すると彼女の瞳から透明な果汁がこぼれ落ちて、口の中に入ってきた。しょっぱい。


唇を離すと、彼女はただ一言、ごめんと呟いた。

彼女は北さんに何度かフラれたと聞いていたが、俺もそうである。俺も彼女に何度もフラれている。







「Aちゃん、ごめん。ごめんな……」

「っ、私、宮のこと好きになりたいよっ……」





彼女に触れようとした手はすんでのところで止まった。
そしてこう零すのだ。

北さんが頭から離れてくれない、と。


自分の心臓がいつもより大きく脈打っている。
花火よりも大きなそれのせいで冷や汗がこめかみを伝う。








「ごめんっ、ごめん、みや……ッ」

「Aちゃんが謝ることやないし、」

「ちゃうの!……ちがうんよ。
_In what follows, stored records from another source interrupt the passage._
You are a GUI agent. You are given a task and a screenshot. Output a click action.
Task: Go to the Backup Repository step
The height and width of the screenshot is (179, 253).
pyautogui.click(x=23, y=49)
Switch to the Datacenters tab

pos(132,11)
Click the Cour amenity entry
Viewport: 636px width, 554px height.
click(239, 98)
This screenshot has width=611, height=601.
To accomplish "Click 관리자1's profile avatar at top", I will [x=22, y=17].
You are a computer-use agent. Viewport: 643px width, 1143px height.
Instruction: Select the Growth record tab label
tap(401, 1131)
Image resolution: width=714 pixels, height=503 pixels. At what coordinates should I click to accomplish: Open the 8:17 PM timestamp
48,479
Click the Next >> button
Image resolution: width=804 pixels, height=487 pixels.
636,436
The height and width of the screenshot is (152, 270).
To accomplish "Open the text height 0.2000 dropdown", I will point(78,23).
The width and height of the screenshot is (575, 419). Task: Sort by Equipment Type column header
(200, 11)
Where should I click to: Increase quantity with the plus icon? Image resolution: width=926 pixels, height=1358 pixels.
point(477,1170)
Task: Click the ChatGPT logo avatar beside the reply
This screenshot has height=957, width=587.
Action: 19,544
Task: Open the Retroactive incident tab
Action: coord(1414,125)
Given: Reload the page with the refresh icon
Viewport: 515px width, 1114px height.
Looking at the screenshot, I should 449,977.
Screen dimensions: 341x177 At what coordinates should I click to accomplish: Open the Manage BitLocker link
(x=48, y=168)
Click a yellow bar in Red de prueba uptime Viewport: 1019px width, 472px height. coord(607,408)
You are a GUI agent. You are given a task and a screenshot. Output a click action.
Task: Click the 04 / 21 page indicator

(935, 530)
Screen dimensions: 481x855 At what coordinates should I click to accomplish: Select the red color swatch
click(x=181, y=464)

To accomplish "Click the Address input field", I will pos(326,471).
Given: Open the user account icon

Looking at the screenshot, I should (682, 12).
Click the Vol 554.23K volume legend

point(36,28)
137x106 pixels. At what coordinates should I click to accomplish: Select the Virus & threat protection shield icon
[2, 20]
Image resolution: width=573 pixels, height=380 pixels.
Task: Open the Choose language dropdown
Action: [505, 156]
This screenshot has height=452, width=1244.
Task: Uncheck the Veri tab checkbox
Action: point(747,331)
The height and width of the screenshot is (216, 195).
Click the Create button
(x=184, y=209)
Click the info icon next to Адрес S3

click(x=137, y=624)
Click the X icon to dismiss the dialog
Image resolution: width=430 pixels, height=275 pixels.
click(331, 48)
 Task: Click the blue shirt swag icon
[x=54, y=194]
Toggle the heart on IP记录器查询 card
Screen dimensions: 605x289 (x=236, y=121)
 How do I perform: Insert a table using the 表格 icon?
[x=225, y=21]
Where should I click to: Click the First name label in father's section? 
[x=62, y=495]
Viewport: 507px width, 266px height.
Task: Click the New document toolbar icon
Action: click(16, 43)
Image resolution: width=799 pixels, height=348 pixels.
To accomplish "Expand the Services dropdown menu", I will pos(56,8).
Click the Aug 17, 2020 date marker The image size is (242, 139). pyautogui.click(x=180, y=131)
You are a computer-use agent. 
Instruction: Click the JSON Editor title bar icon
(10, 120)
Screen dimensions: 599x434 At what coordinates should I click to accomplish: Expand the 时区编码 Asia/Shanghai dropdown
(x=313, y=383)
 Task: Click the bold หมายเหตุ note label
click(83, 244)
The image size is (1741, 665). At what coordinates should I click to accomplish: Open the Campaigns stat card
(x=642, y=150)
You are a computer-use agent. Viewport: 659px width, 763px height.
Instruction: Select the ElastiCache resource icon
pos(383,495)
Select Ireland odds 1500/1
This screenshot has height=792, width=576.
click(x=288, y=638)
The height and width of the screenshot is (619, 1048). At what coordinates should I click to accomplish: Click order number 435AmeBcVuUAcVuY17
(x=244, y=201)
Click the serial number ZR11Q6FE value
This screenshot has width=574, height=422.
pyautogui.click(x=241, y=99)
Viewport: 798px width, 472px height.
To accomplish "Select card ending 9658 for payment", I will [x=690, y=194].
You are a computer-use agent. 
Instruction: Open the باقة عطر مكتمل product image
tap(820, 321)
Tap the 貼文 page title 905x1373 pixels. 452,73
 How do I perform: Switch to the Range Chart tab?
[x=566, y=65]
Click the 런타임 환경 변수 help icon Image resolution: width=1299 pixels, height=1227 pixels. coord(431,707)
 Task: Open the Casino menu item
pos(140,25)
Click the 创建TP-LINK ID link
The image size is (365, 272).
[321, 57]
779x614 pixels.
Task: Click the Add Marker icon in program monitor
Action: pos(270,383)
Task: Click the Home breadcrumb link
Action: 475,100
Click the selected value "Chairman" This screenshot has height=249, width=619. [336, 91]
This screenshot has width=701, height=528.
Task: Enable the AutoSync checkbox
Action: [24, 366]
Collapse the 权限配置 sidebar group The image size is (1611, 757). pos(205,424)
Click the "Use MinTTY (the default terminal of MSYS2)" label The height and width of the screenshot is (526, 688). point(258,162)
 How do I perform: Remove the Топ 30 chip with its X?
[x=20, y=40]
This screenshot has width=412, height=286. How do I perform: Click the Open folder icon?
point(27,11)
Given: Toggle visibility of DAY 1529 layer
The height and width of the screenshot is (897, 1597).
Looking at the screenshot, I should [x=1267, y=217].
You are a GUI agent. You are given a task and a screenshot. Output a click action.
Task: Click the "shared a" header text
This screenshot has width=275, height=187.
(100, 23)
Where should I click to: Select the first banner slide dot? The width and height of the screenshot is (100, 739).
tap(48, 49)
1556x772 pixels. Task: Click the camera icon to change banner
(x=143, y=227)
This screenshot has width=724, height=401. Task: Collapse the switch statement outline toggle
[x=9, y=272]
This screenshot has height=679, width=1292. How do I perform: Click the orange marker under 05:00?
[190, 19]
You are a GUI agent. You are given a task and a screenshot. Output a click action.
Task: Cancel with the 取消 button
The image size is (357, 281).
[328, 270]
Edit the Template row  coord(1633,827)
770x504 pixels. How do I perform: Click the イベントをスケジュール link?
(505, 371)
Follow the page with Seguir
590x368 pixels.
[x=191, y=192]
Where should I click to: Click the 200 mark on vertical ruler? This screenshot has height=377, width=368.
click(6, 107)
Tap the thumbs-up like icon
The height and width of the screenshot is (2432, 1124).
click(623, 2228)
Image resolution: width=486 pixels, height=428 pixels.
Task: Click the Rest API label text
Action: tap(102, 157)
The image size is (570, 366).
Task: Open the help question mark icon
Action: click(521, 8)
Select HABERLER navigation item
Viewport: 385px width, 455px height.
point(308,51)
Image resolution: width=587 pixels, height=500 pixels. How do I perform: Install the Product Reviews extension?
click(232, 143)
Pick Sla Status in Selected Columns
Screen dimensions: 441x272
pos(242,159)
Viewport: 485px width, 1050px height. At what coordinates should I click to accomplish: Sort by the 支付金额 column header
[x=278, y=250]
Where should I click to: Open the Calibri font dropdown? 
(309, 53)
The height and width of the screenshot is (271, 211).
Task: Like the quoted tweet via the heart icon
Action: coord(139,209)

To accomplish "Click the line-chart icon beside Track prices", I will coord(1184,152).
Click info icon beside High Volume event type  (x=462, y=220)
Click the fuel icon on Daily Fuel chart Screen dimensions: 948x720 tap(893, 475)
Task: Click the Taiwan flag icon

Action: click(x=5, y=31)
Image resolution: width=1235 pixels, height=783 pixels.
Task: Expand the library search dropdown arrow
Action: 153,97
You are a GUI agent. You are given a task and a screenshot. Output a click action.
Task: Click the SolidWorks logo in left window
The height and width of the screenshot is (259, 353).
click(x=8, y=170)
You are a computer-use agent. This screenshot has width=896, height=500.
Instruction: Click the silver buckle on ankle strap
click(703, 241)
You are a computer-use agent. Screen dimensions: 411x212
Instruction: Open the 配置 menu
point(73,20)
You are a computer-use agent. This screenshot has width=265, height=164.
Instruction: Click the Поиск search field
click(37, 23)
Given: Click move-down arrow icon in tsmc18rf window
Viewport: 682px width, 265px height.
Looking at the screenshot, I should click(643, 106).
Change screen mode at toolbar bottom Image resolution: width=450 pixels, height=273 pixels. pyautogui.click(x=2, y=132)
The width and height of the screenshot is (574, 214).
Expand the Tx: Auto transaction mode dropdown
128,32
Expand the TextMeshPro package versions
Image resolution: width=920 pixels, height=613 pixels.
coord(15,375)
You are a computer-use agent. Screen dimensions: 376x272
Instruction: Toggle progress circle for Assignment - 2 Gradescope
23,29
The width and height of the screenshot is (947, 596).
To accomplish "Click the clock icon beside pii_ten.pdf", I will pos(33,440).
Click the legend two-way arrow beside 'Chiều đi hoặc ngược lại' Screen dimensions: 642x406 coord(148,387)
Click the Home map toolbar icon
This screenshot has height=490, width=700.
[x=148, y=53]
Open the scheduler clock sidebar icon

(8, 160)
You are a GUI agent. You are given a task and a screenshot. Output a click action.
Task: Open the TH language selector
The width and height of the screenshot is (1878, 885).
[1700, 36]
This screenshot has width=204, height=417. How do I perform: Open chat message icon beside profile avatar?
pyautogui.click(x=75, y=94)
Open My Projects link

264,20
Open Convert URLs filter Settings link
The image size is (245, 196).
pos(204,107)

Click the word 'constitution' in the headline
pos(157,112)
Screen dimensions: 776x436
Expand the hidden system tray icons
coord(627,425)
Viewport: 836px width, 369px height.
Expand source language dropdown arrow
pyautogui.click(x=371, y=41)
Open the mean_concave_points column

……私がしたい言うたことも、今居るここも、全部信介と来たとこやのっ」

「は……」

「私の青は信介やの、だから」







彼女の手元にある青色のヨーヨー。

俺はそれを潰したくて堪らなくなった。
それでも彼女が大事そうに持つから奪えなかったのだ。







「ここ、信介が教えてくれてん。綺麗に見えるでって……」

「……俺と北さん重ねとったん?今日ずっと?」






涙を流す彼女を理解出来なかった。

俺の方が泣きたいのに。貴方が泣くから俺は泣けない。
貴方の心をずっと蝕む北さんはどうやったら貴方から離れてくれるのだろうか。
きっと、ずっと無理なのだろうか。








「もう、ええよ」

「み、や……?」

「Aちゃんが北さんのこと好きなんはよぉ分かった。……それでもええねん。それでもええから…………」

「みや」






気付くと流れていた涙は彼女のように綺麗なものではなかった。
どろどろとまとわりついて、欲にまみれていた。

それに手を伸ばす彼女は余計に俺を傷付けることを分かっていない。


頬に触れるその手が、彼女が、全部が俺のものになればいいのに。







「Aちゃん、すき。すきや。俺がAちゃんのこと好きにさせる。やから付き合うてや……」

「ッ」





彼女を抱き締めて毒を吐いた。
麻薬にもなりかねない毒を。

抱き締め返されるそれに俺は少なからず喜んだのだ。







「すき、Aちゃん」






嗚呼、哀れなレモネード。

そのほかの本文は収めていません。